Seperti itu lah.” angguk Fabian.
“Yaelah,
tinggal bilang posesif aja, sampai cerita muter-muter gitu, Segala waktu lah
dibawa-bawa. Hahaha,” cengir Helena.
“Hehehe,
kan biar jelas.” kikik Fabian.
***
Setelah
menempuh perjalanan satu jam lebih lamanya, mereka tiba juga di rumah Helena.
Helena
lantas turun dari motor, “Makasih, ya, Fabian!” ucapnya, tersenyum.
“Aku
dong, Hel, yang bilang terima kasih. Karena kamu mau aku ajak ngebolang. Hehehe,” cengir Fabian.

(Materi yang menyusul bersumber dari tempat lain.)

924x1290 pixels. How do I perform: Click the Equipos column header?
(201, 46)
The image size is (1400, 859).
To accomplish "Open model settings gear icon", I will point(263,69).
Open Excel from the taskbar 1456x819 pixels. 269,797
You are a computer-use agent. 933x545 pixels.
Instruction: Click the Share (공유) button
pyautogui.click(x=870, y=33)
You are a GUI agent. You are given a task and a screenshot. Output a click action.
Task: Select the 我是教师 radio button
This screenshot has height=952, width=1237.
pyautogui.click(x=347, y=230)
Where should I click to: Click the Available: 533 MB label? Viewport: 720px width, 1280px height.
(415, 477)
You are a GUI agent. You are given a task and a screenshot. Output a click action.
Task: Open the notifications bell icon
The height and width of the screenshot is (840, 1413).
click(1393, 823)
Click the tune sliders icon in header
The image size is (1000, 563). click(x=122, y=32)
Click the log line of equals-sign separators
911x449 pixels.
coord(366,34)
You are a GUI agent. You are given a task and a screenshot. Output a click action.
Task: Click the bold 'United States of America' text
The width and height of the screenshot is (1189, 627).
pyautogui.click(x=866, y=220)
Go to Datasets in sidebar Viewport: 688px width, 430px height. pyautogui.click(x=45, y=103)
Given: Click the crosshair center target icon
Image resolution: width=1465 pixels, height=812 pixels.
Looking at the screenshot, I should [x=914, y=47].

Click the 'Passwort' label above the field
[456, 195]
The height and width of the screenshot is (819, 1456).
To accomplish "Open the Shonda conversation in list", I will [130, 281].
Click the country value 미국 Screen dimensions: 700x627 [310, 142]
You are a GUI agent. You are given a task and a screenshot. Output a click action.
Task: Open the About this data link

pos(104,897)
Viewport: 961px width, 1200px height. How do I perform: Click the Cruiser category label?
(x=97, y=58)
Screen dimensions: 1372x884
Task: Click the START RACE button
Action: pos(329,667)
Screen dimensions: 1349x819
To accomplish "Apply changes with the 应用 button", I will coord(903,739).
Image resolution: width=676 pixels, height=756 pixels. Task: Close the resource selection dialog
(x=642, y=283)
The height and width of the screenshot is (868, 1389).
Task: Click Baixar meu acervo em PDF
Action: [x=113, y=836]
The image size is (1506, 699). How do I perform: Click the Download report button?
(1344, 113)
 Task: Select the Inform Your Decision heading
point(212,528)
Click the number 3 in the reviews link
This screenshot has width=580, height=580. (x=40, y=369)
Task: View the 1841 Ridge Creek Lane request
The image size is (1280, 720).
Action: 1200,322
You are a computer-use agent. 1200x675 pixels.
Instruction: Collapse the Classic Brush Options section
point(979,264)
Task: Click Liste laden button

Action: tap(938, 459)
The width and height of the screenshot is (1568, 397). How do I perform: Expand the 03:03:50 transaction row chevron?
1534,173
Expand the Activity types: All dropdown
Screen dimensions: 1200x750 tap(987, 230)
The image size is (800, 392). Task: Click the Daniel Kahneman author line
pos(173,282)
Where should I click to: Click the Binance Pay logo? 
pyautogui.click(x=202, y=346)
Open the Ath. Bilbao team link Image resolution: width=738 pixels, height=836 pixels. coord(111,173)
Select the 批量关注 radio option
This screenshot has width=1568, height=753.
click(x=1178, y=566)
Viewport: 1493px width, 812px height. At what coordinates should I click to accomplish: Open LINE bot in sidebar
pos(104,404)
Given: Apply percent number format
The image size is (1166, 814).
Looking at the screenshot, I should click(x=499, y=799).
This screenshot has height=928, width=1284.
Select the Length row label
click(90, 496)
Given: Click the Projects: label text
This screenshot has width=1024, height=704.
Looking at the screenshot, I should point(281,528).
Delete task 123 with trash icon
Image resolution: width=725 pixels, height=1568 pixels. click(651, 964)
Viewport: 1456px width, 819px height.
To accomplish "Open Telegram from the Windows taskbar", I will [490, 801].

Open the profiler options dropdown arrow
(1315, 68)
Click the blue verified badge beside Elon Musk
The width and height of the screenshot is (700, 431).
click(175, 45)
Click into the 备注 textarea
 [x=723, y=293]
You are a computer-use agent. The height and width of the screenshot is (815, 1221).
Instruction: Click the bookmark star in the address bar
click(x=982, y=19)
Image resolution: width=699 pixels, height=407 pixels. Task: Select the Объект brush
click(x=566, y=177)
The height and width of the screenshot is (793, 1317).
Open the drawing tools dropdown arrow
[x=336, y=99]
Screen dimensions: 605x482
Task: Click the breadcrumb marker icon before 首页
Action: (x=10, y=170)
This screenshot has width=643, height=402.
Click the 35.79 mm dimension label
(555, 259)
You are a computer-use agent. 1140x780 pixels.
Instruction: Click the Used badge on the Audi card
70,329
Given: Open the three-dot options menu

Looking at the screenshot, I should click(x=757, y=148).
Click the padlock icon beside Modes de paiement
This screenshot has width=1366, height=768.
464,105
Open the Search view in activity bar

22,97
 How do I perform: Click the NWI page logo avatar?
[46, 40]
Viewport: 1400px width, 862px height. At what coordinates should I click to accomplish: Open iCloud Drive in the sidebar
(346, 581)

“Ternyata kamu asik banget. Gokil!”
“Hahaha,
aku juga senang Bian, bertualang sama kamu.” ungkap Helena.
“Jangan
kapok ya, kalau aku ajak main lagi!”
“Ya
nggak, lah!”
“Emm,
oke, Hel. Kalau gitu, aku pulang, ya!”
“Lho,
nggak mampir dulu?” tanya Helena.
“Nggak
enak ah, udah jam segini. Lagipula besok pagi kita kan harus sekolah,” jawab
Fabian, beralibih. “Sebelum aku digonggongin Anjing kamu lagi, hahaha.”
“Hahaha,
yaudah kalau gitu, hati-hati, ya!”
“Okeee!”
jawab Fabian, menyalakan motor bututnya, lalu pergi.